Jeane: It must be after the funeral and an older sister (I don’t know her very well either) is kneeling in front of a table set up like an altar. There are different things propped up on it, maybe a book and on the cover is a picture of the brother, and maybe some things are written there. She is in tears.
Next I’m looking at the bulletin that the police put out, you know, for the van with a certain number on it. And then I’m looking around and I’m having two thoughts simultaneously. One, when I see her sadness, I realize that maybe because she was older that she was closer to him, that she has a knowledge of him that I don’t.
And then I’m thinking that any of these people walking or sitting near me could have been the person driving the van that killed him. It’s like I just don’t know. So I’m looking at them a little bit and wondering. That was that whole thing.
John: Now, the dream did switch of course. What occurred with your sister (which means a part of your self) asks the question, when an equation of life is dropped before you, to what degree can you relate backwards in terms of memory?
There are two types of memory, memory that goes to the essence, and memory that travels the synapses. So this dream is like one of those tests where I might ask you for the first thing that comes to mind. If I say “up,” you might say “down.” If I say “cold,” you might say hot.” If I say “black,” you might say “white.” Then if I say “ turpid,” you don’t know what to say. Your thoughts will have to jump somewhere else.
All of that is the synaptic approach to memory, based on associations. So when your sister is crying, technically speaking (on a higher level), she is crying because of the associations that she’s still attached to, in terms of her synaptic memory. And she (that part of you) needs forgiveness from those associations because they create heartache for her, instead of a sense of freedom.
So, the perspective you experience in the dream, with no memory of the brother, frees you from that kind of heartache. There is a masculine essence that you were trying to hold onto, yet you weren’t quite reaching. You are told you had a brother, yet you don’t remember anything, which says you missed the essence.
So then you shift. You try a little harder. The sister part inside you, or this other part that has a connection to the brother, is sitting there grieving and crying because that part of you is interceding with the synaptic associations, but that’s still one step removed from the essence.

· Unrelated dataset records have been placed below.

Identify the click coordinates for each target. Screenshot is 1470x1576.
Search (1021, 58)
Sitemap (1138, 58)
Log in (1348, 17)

So, what’s the crying really about? It’s about the failure to catch up with the freedom of the essence. Actually, it’s a form of forgiveness. It’s a release, a letting go. If she is able to do it properly, then the freedom will exist. If she can’t do it properly, then your sister (aspect) keeps feeling the loss (because she can’t drop the associations that stand between her and the essence).
From your higher perspective, you are seeing this. So the dream’s higher octave is telling you that because you’re putting certain perceptions or certain images in the way, it’s keeping you from reaching a certain quality of essence that’s there.
It’s like you’ve created a state of ambivalence for yourself: you don’t have the essence, and you also don’t have the associations (memories) that prevent a type of forgiveness. The process of letting go is very similar to what your sister was doing. Can she do that? Can she drop what she recognizes as memorable that she still is attached to? If she can, she sets herself free.